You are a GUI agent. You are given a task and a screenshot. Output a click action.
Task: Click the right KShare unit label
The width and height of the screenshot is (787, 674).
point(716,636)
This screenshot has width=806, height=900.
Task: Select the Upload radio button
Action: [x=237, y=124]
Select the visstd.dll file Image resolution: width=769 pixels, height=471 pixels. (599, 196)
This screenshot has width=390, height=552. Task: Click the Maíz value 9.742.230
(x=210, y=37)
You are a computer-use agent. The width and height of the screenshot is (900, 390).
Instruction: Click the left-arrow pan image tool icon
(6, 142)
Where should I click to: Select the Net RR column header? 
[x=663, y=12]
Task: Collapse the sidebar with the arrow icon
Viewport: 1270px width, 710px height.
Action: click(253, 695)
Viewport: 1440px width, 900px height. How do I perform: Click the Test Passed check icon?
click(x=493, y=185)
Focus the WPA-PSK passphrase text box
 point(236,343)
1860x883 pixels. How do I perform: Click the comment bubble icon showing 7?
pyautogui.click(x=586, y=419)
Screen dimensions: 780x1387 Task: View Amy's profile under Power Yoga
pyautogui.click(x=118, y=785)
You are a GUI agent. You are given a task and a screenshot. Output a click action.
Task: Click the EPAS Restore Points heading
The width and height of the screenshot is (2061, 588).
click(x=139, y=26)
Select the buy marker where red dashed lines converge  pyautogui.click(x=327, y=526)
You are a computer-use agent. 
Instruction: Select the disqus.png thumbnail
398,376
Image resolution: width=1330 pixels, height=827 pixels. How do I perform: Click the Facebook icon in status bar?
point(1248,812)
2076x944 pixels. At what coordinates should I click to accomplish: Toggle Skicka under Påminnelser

-.-.-

THE PROBLEM
Line by line, retype the whole listing exactly.

REPLY
You are a GUI agent. You are given a task and a screenshot. Output a click action.
Task: Click the right KShare unit label
The width and height of the screenshot is (787, 674).
point(716,636)
This screenshot has width=806, height=900.
Task: Select the Upload radio button
Action: [x=237, y=124]
Select the visstd.dll file Image resolution: width=769 pixels, height=471 pixels. (599, 196)
This screenshot has width=390, height=552. Task: Click the Maíz value 9.742.230
(x=210, y=37)
You are a computer-use agent. The width and height of the screenshot is (900, 390).
Instruction: Click the left-arrow pan image tool icon
(6, 142)
Where should I click to: Select the Net RR column header? 
[x=663, y=12]
Task: Collapse the sidebar with the arrow icon
Viewport: 1270px width, 710px height.
Action: click(253, 695)
Viewport: 1440px width, 900px height. How do I perform: Click the Test Passed check icon?
click(x=493, y=185)
Focus the WPA-PSK passphrase text box
 point(236,343)
1860x883 pixels. How do I perform: Click the comment bubble icon showing 7?
pyautogui.click(x=586, y=419)
Screen dimensions: 780x1387 Task: View Amy's profile under Power Yoga
pyautogui.click(x=118, y=785)
You are a GUI agent. You are given a task and a screenshot. Output a click action.
Task: Click the EPAS Restore Points heading
The width and height of the screenshot is (2061, 588).
click(x=139, y=26)
Select the buy marker where red dashed lines converge  pyautogui.click(x=327, y=526)
You are a computer-use agent. 
Instruction: Select the disqus.png thumbnail
398,376
Image resolution: width=1330 pixels, height=827 pixels. How do I perform: Click the Facebook icon in status bar?
point(1248,812)
2076x944 pixels. At what coordinates should I click to accomplish: Toggle Skicka under Påminnelser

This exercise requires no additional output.